# Gentoo Macbook pro 8.2 WiFi

## Deedje

Hello

I have an MacBook 8.2 and trying to get WiFi too work. Have looked at alot of guides and stuff and dont get it to work.

lcpci gives me

03:00.0 Network controller: Broadcom Corporation BCM4331 802.11a/b/g/n (rev 02)

I have in the kernel this set

CONFIG_B43=m

CONFIG_B43_BCMA=y

CONFIG_B43_BCMA_EXTRA=y

CONFIG_B43_SSB=y

CONFIG_B43_PCI_AUTOSELECT=y

CONFIG_B43_PCICORE_AUTOSELECT=y

# CONFIG_B43_PCMCIA is not set

CONFIG_B43_BCMA_PIO=y

CONFIG_B43_PIO=y

CONFIG_B43_PHY_N=y

CONFIG_B43_PHY_LP=y

CONFIG_B43_PHY_HT=y

CONFIG_B43_LEDS=y

CONFIG_B43_HWRNG=y

CONFIG_B43_DEBUG=y

# CONFIG_B43LEGACY is not set

I have emerged

net-wireless/b43-fwcutter and that stuff and applied it. 

Any idés?

----------

## Deedje

EDIT:

Did find this and used the .100 driver

http://linuxwireless.org/en/users/Drivers/b43#other_distros

Wored like a charm with my macbook 8.2

---------------

Next question is if anyone got networkmanager to work with macbook?

I get this

mygenbox Downloads # /etc/init.d/NetworkManager start

 * Starting NetworkManager ...                                                                                   [ ok ]

Connecting...............    1s

 * Marking NetworkManager as inactive. It will automatically be marked

 * as started after a network connection has been established.

 * WARNING: NetworkManager has started, but is inactive

And when i wanna start nm-applet for Gnome2 

mygenbox Downloads # nm-applet 

Gtk-Message: Failed to load module "gnomesegvhandler"

(nm-applet:2553): Pango-WARNING **: error opening config file '/root/.config/pango/pangorc': Not a directory

GConf Error: Failed to contact configuration server; the most common cause is a missing or misconfigured D-Bus session bus daemon. See http://projects.gnome.org/gconf/ for information. (Details -  1: Failed to get connection to session: The connection is closed)

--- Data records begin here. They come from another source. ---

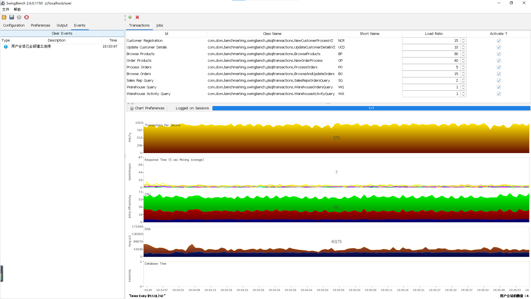Toggle Activate checkbox for Browse Products
Viewport: 531px width, 299px height.
(499, 54)
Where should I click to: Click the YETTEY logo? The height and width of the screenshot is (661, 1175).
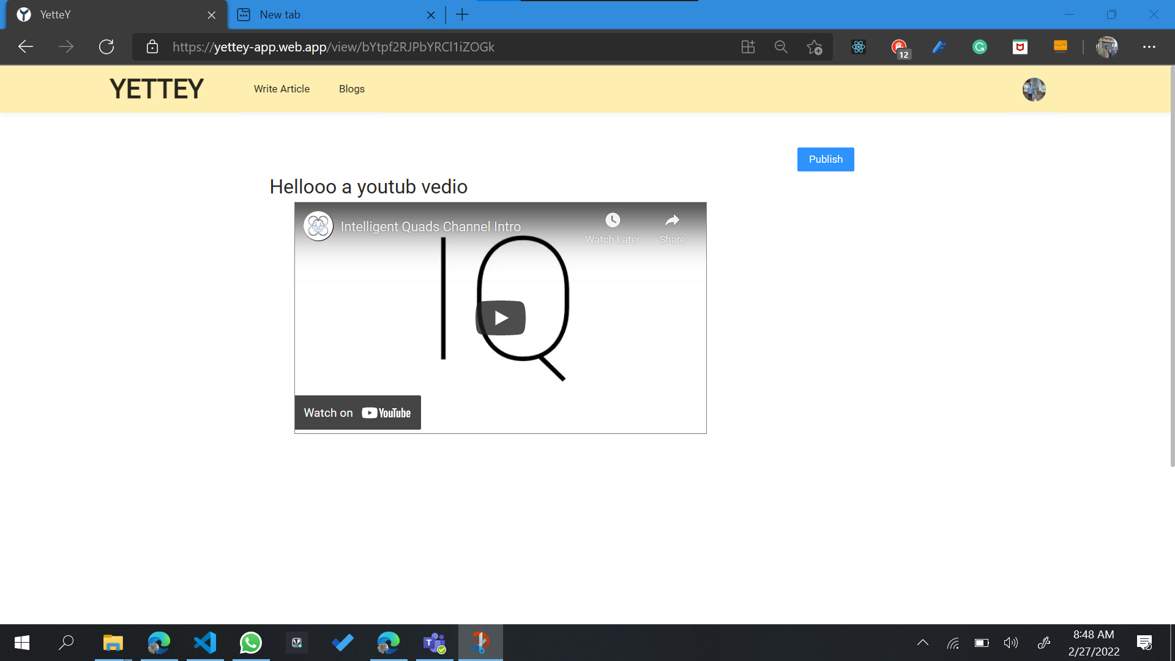[157, 89]
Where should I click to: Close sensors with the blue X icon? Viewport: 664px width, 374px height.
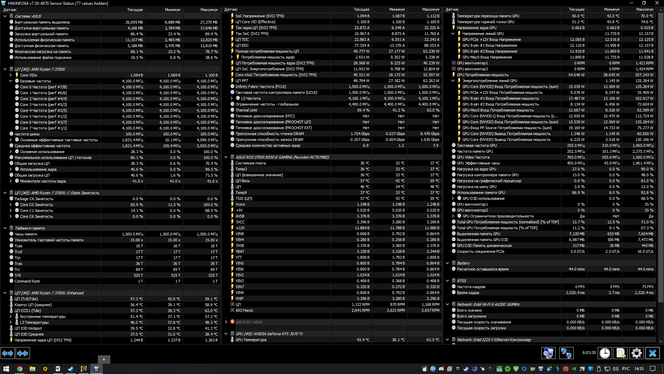652,353
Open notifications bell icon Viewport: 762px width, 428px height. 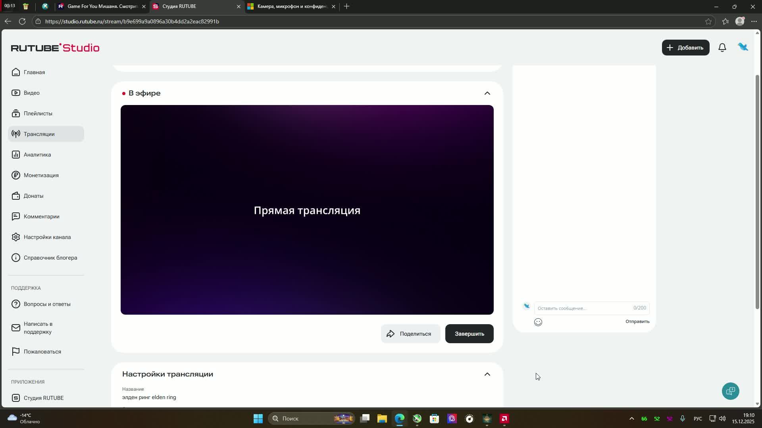[x=722, y=48]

** (nm-applet:2553): WARNING **: Failed to initialize D-Bus: Did not receive a reply. Possible causes include: the remote application did not send a reply, the message bus security policy blocked the reply, the reply timeout expired, or the network connection was broken.

(nm-applet:2553): GConf-WARNING **: Directory `/apps/nm-applet' was not being monitored by GConfClient 0x2571f00

testing without root

deedje@mygenbox ~ $ nm-applet 

Gtk-Message: Failed to load module "gnomesegvhandler"

** (nm-applet:2575): WARNING **: Could not initialize NMClient /org/freedesktop/NetworkManager: Rejected send message, 2 matched rules; type="method_call", sender=":1.20" (uid=1000 pid=2575 comm="nm-applet ") interface="org.freedesktop.DBus.Properties" member="GetAll" error name="(unset)" requested_reply="0" destination="org.freedesktop.NetworkManager" (uid=0 pid=2457 comm="/usr/sbin/NetworkManager --pid-file /var/run/Netwo")

** Message: applet now removed from the notification area

** (nm-applet:2575): WARNING **: Failed to register as an agent: (32) Error statting file /var/run/ConsoleKit/database: No such file or directory

** Message: applet now embedded in the notification area

** Message: applet now removed from the notification area

** Message: Starting applet secret agent because GNOME Shell disappeared

** (nm-applet:2575): WARNING **: Failed to register as an agent: (32) Error statting file /var/run/ConsoleKit/database: No such file or directory

[ebuild   R    ] gnome-extra/nm-applet-0.9.4.1  USE="bluetooth" 0 kB

Any ideés?

----------